Entropy and the Kullback-Leibler Divergence for Bayesian Networks: Computational Complexity and Efficient Implementation

Marco Scutari
2024-01-15
Abstract:Bayesian networks (BNs) are a foundational model in machine learning and causal inference. Their graphical structure can handle high-dimensional problems, divide them into a sparse collection of smaller ones, underlies Judea Pearl's causality, and determines their explainability and interpretability. Despite their popularity, there are almost no resources in the literature on how to compute Shannon's entropy and the Kullback-Leibler (KL) divergence for BNs under their most common distributional assumptions.

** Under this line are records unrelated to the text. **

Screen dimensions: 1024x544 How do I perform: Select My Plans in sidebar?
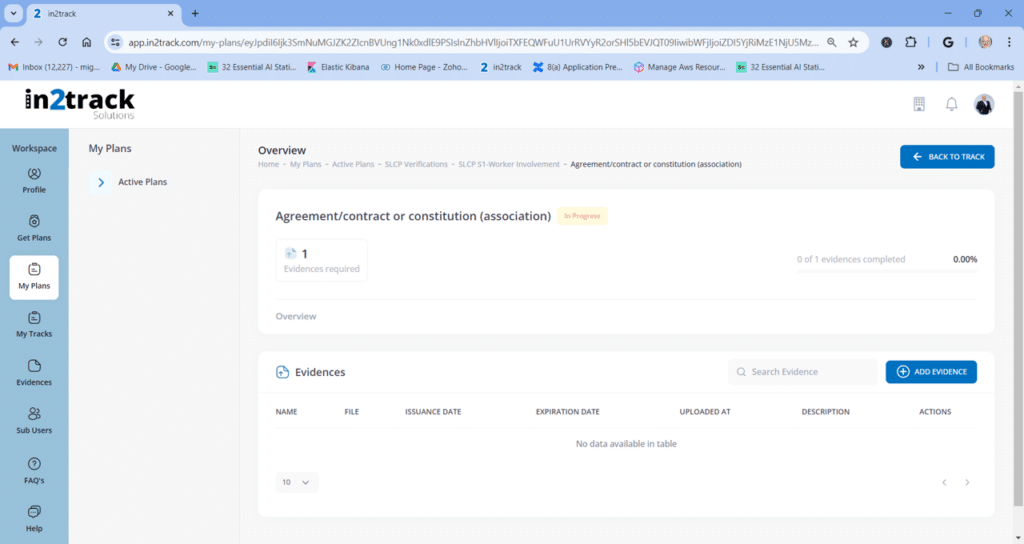[34, 277]
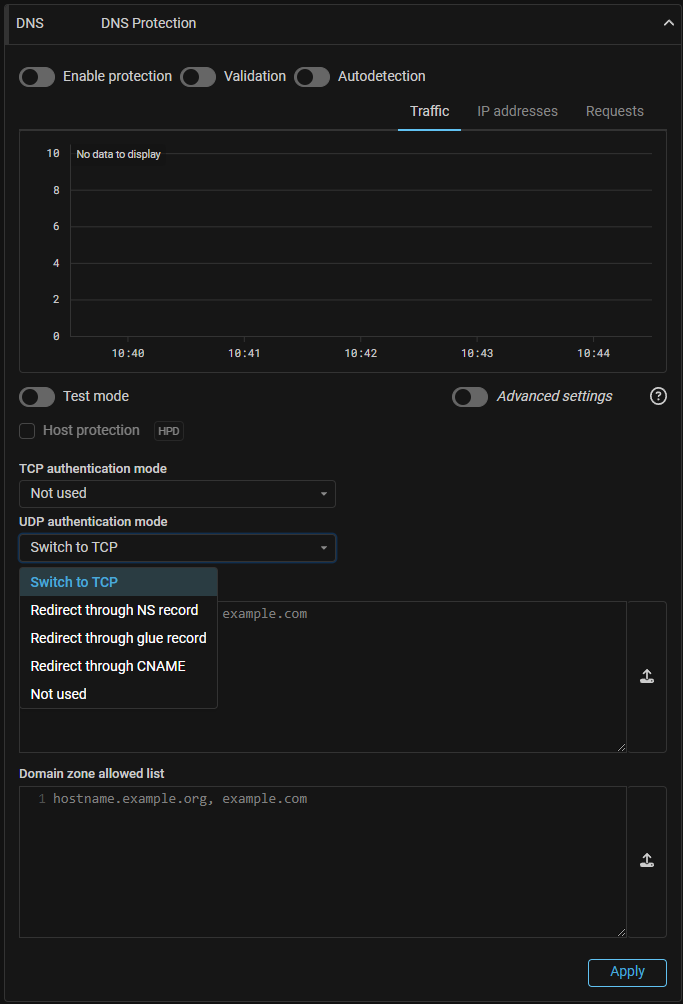Click the help question mark icon
This screenshot has width=683, height=1004.
pyautogui.click(x=658, y=396)
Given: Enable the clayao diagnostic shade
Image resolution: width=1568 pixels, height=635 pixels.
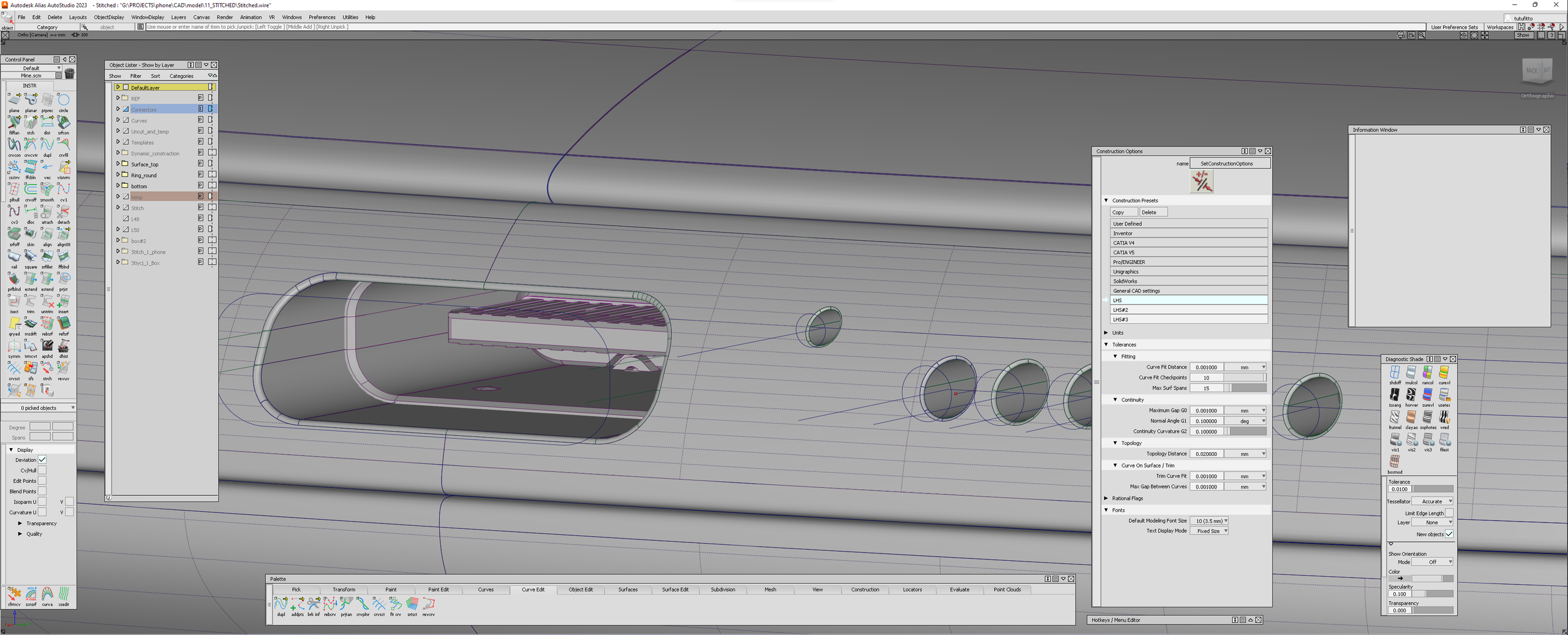Looking at the screenshot, I should point(1411,417).
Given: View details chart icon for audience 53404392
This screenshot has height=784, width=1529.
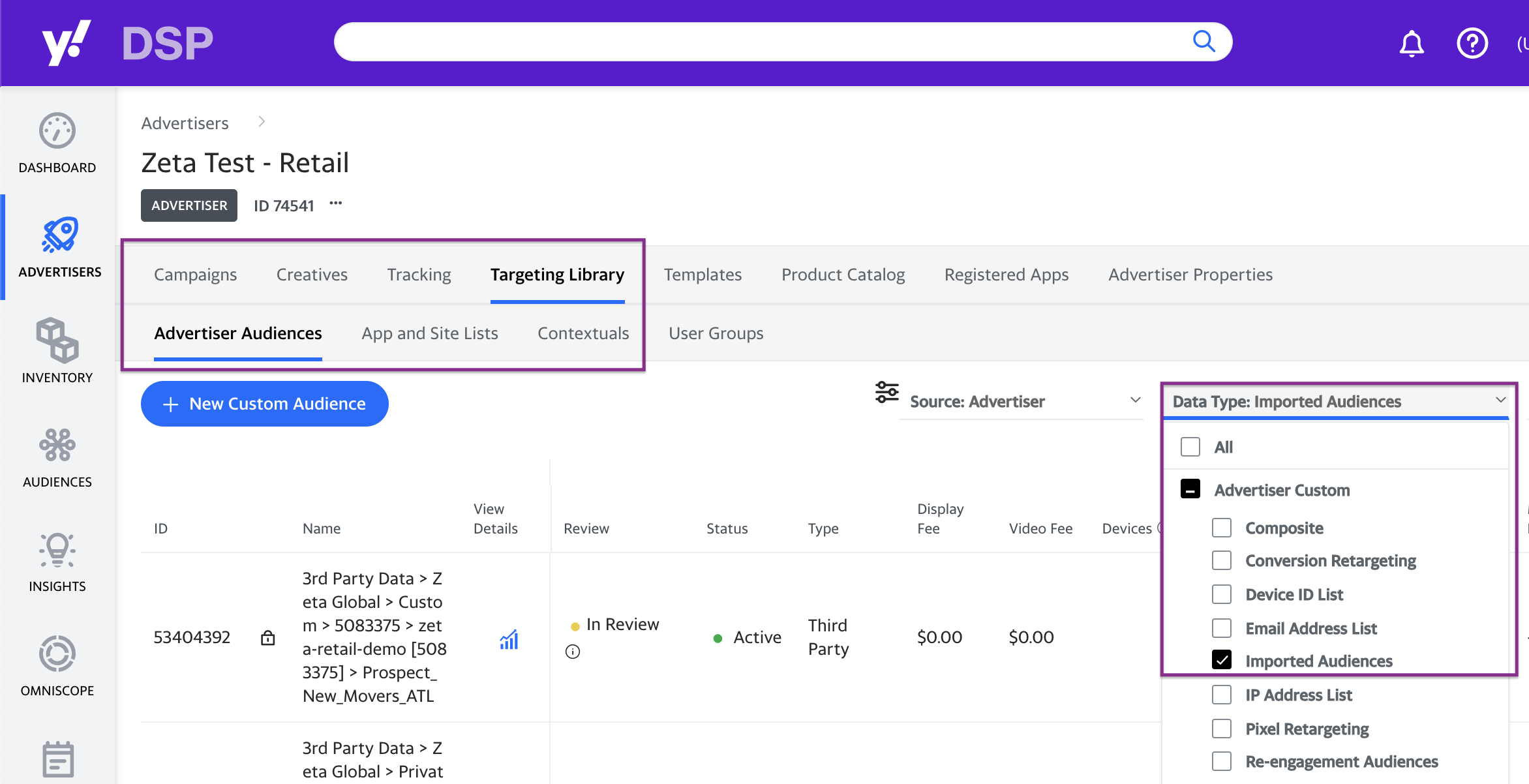Looking at the screenshot, I should click(x=509, y=639).
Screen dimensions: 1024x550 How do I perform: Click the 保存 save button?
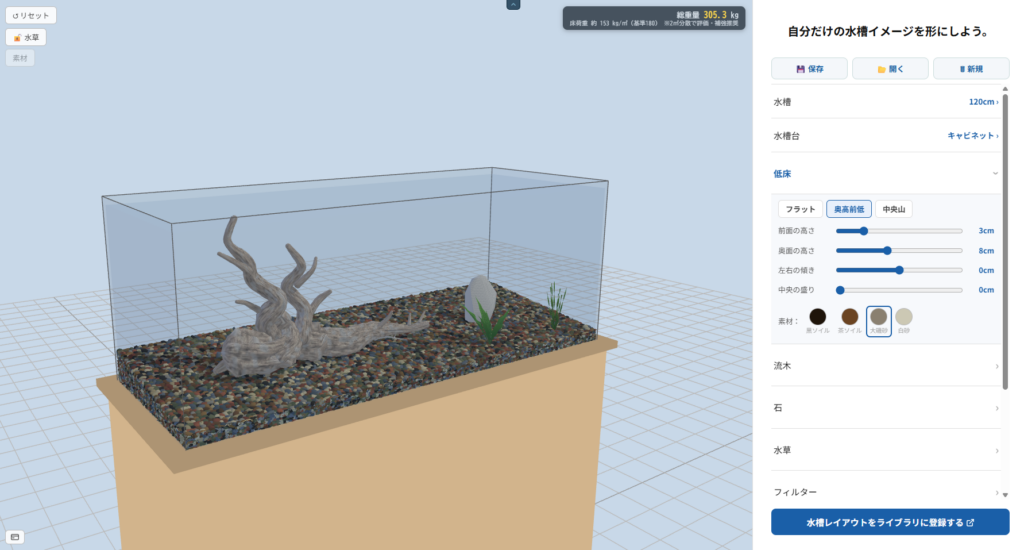tap(809, 69)
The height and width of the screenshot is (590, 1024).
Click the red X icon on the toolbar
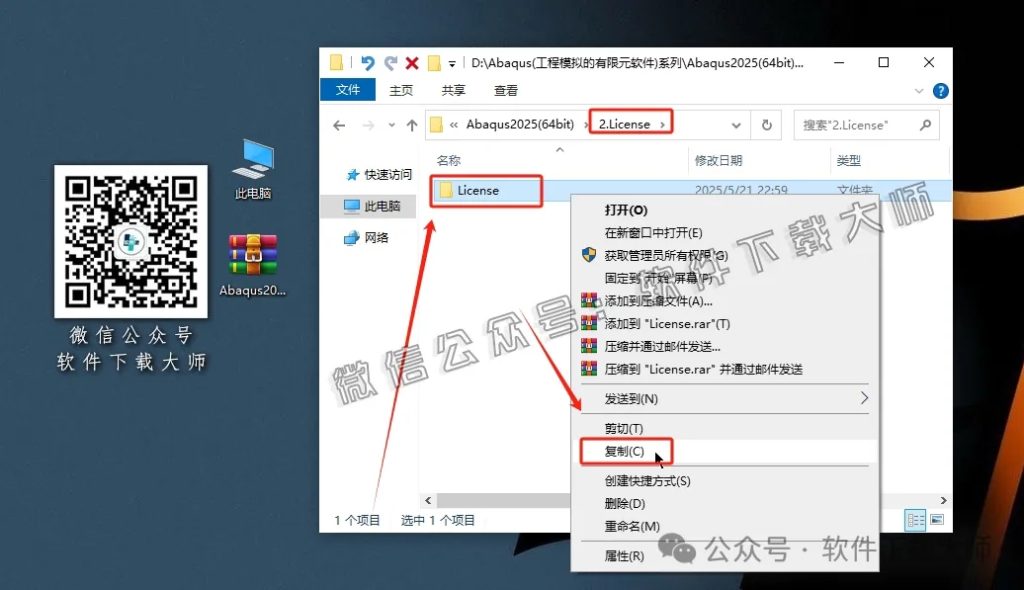click(413, 62)
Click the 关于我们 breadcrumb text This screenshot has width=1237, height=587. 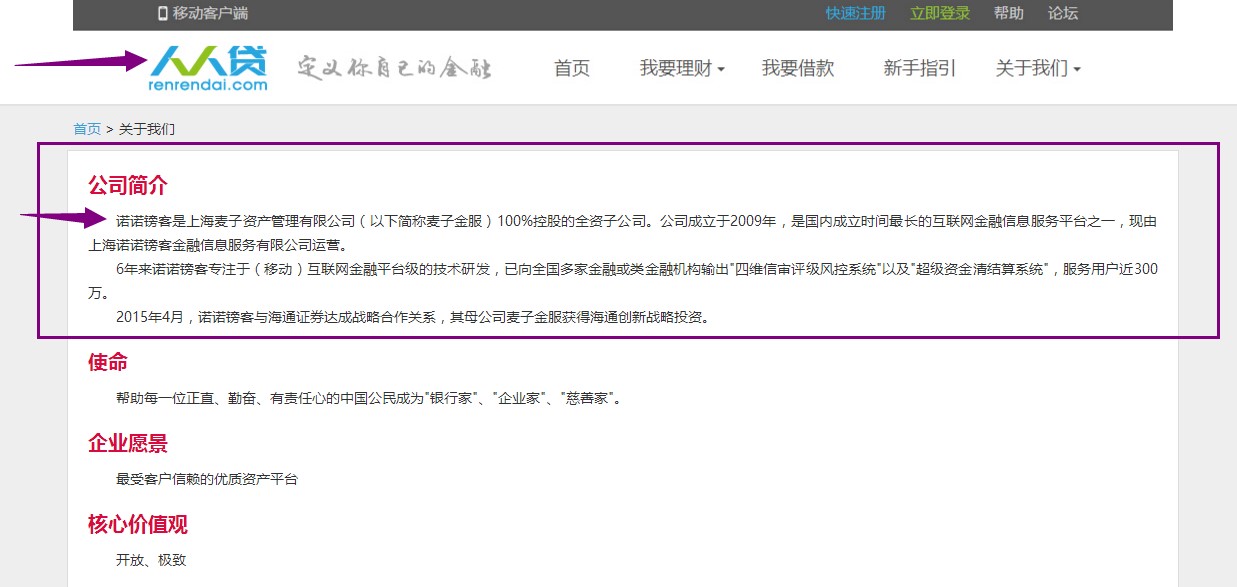click(x=147, y=129)

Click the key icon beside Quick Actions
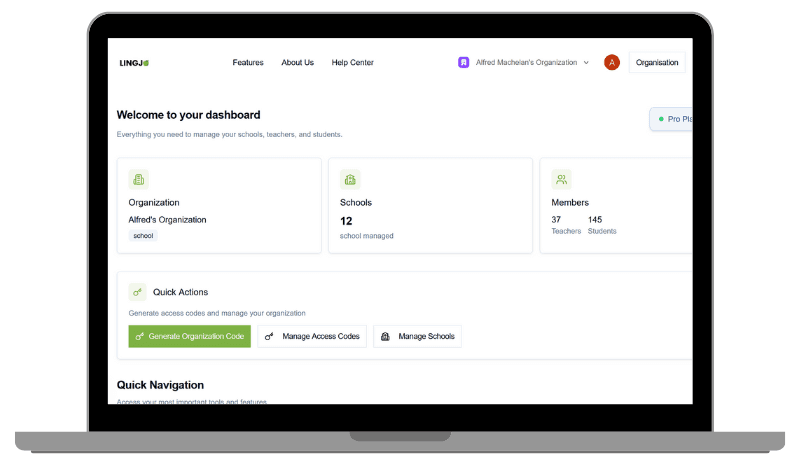138,292
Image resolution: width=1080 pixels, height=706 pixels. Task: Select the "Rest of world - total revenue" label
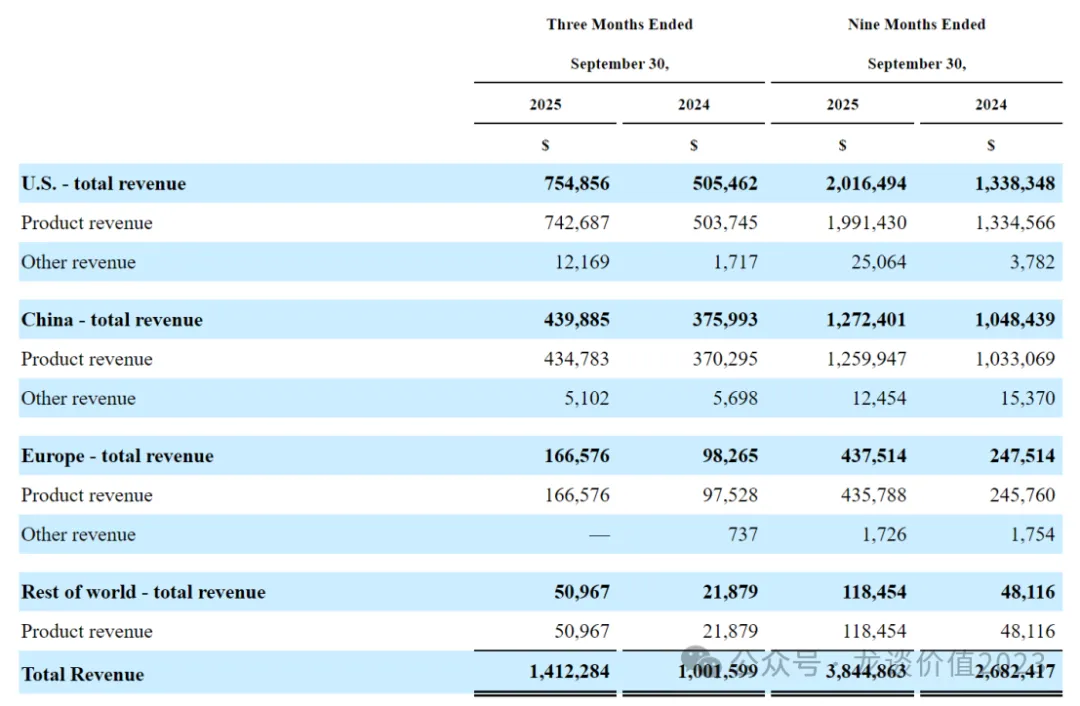[144, 592]
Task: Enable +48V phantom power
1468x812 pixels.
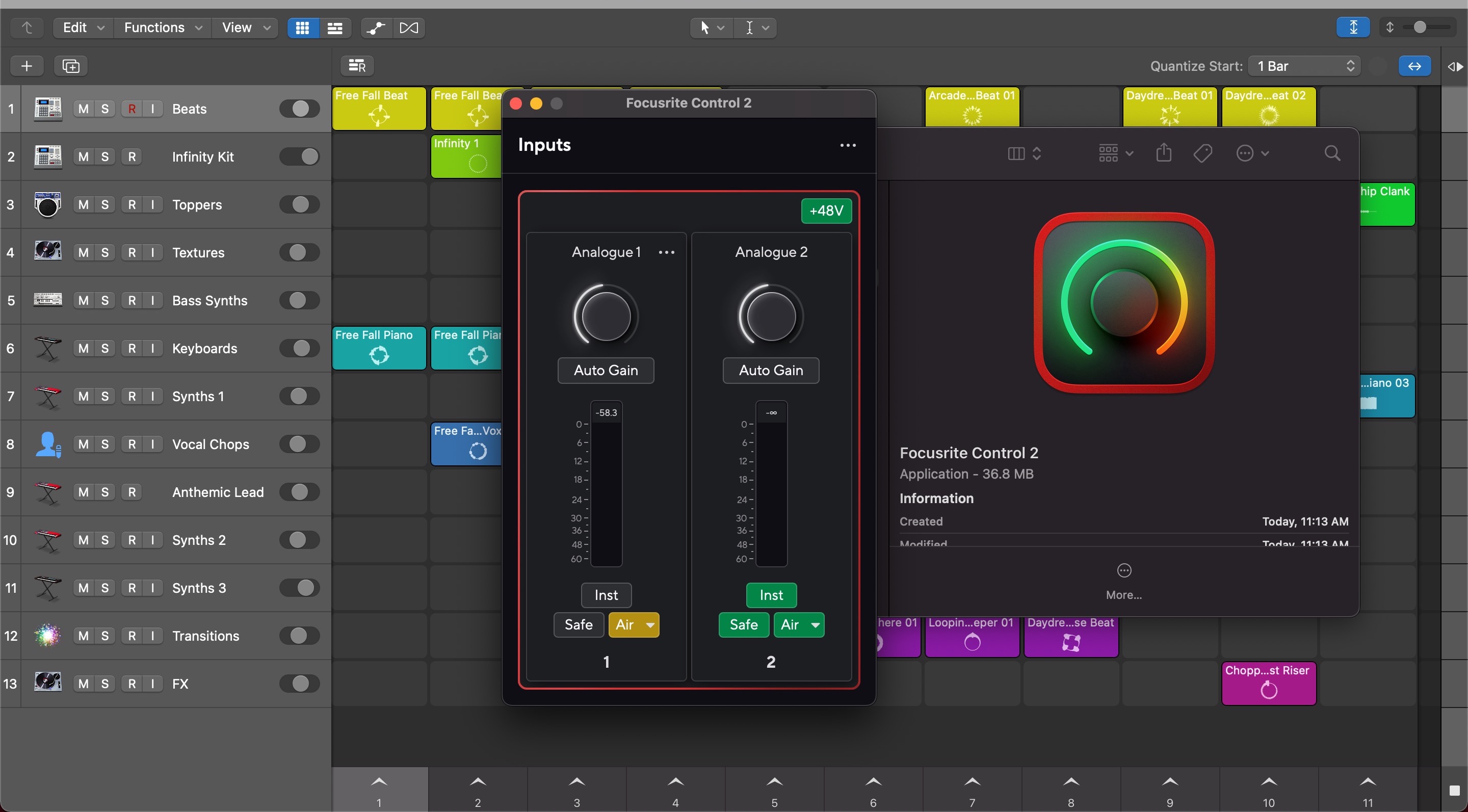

In this paper, we provide computationally efficient algorithms for both by leveraging BNs' graphical structure, and we illustrate them with a complete set of numerical examples. In the process, we show it is possible to reduce the computational complexity of KL from cubic to quadratic for Gaussian BNs.
Artificial Intelligence,Machine Learning,Computation
What problem does this paper attempt to address?
This paper focuses on how to compute Shannon's entropy and Kullback-Leibler divergence in Bayesian Networks (BNs) and provides efficient algorithms for different types of Bayesian Networks. The authors point out that although Bayesian Networks have been widely used in machine learning and causal inference, there is little resource on how to compute these information-theoretic quantities under various distribution assumptions. The paper first introduces the basic concepts of Bayesian Networks, including their graphical structure, factorization, and how to use them to deal with high-dimensional problems. Then, the paper discusses in detail three common distribution assumptions: discrete Bayesian Networks, Gaussian Bayesian Networks, and conditional linear Gaussian Bayesian Networks. For each type, the paper explores their computational complexity and how to efficiently compute entropy and Kullback-Leibler divergence. For discrete Bayesian Networks, the paper demonstrates how to extract local distributions from the global distribution through marginalization and normalization, as well as the complexity of computing the global distribution. For Gaussian Bayesian Networks, the paper proposes a method to reduce the computational complexity from cubic to quadratic, which is particularly important for large networks. Finally, the paper also discusses conditional linear Gaussian Bayesian Networks, which is a hybrid model combining discrete and continuous variables. In addition, the paper discusses the advantages and disadvantages of exact computation and Monte Carlo sampling estimation, and points out that exact computation is more efficient in certain cases. The authors also implement a set of algorithms and integrate them into the bnlearn R package to facilitate research in this field. In summary, this paper fills a knowledge gap in the field of Bayesian Networks, providing efficient algorithms for computing key information quantities under different distribution assumptions, which helps improve the application of Bayesian Networks in machine learning.